Open void4 opened 3 months ago

void4 commented 3 months ago

It would be pretty cool if IMP supported arrays or some other form of indexable memory, since this would enable applications like (attempting to) finding Universal Turing Machine programs that compute a specific output :)

TikhonJelvis commented 3 months ago

Hey, yeah, that would make it a lot more like a real language. I expect that any SMT solver would choke on difficult problems with even a moderate amount of memory involved, but it's always hard to predict ahead of time. There's a good chance it would perform well enough for some problems.

I know of two options for modeling memory: either with Z3's theory of arrays or as a bunch of bitvector variables. On the program synthesis project I worked on at Berkeley we roughly took the latter approach and it worked well enough for small, self-contained programs (and very small amounts of memory).

I probably won't have the time to try something like that myself, but happy to help if you want to give it a go.

TikhonJelvis commented 3 months ago

Oh, forgot to mention: Souper is a non-toy implementation of the same idea for LLVM IR. If you haven't seen it, it's a good example of how this technique could be useful in the real world.

Skimming over their paper it looks like they don't model memory in Souper at all.
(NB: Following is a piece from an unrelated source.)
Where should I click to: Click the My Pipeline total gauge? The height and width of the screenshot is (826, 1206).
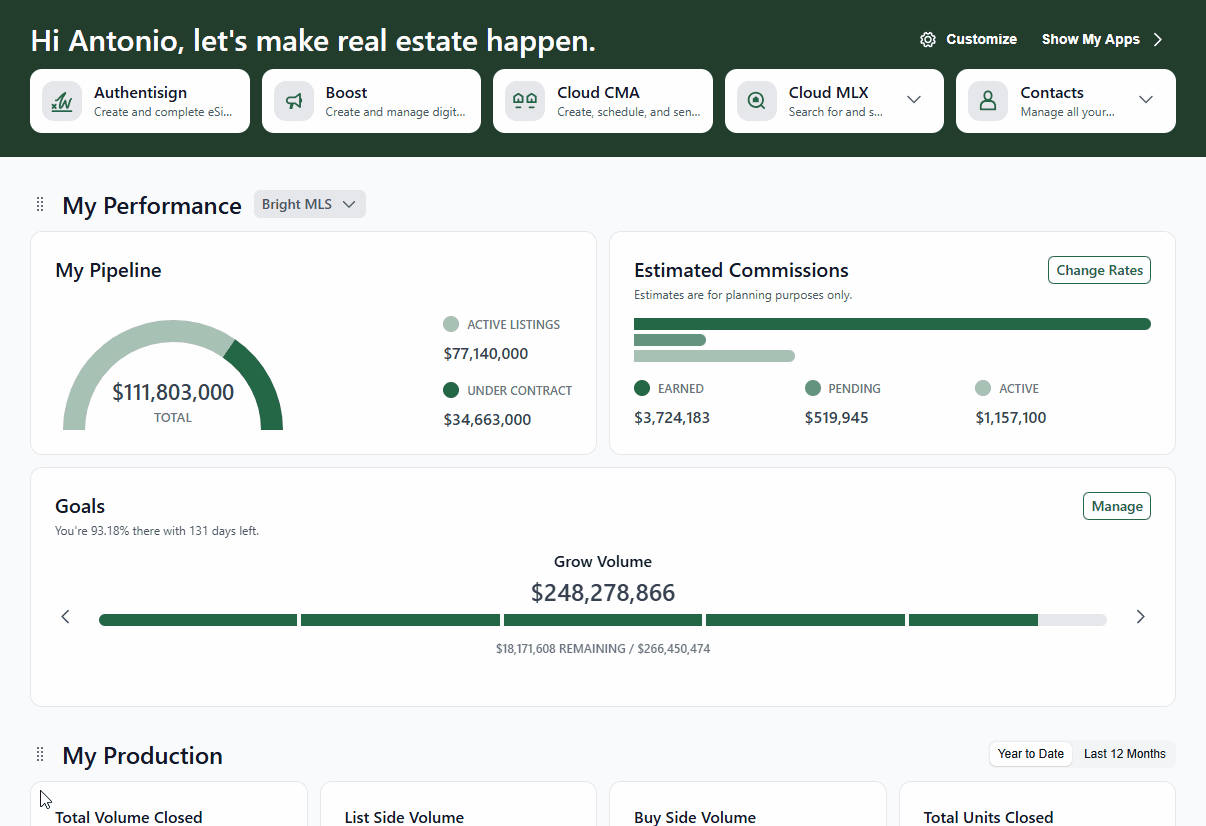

Which makes sense because dealing with arrays and arbitrary loads/stores massively expands the search space in a way that SMT solvers are not particularly adept at handling.

void4 commented 3 months ago

it worked well enough for small, self-contained programs (and very small amounts of memory).
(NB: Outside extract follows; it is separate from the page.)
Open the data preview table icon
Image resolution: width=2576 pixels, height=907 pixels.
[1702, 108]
I've put a (24,2)-Universal Turing Machine into the Java frontend of AProVE (I had to rewrite it into an absolute monstrosity of if-statements for it to even work), and it could prove the (non-)terminating behavior for all configurations of very short tapes (I forgot how many exactly but around 8 cells maybe). Trying to use any longer tapes resulted in it either running out of memory or just not stopping its analysis in a reasonable amount of time. Unfortunately not even the shortest program description for that particular UTM would fit onto that short of a tape. It would be a cool metric for research progress, or cool art, to visualize which configurations of various tape lengths we are able to prove, and which not (yet).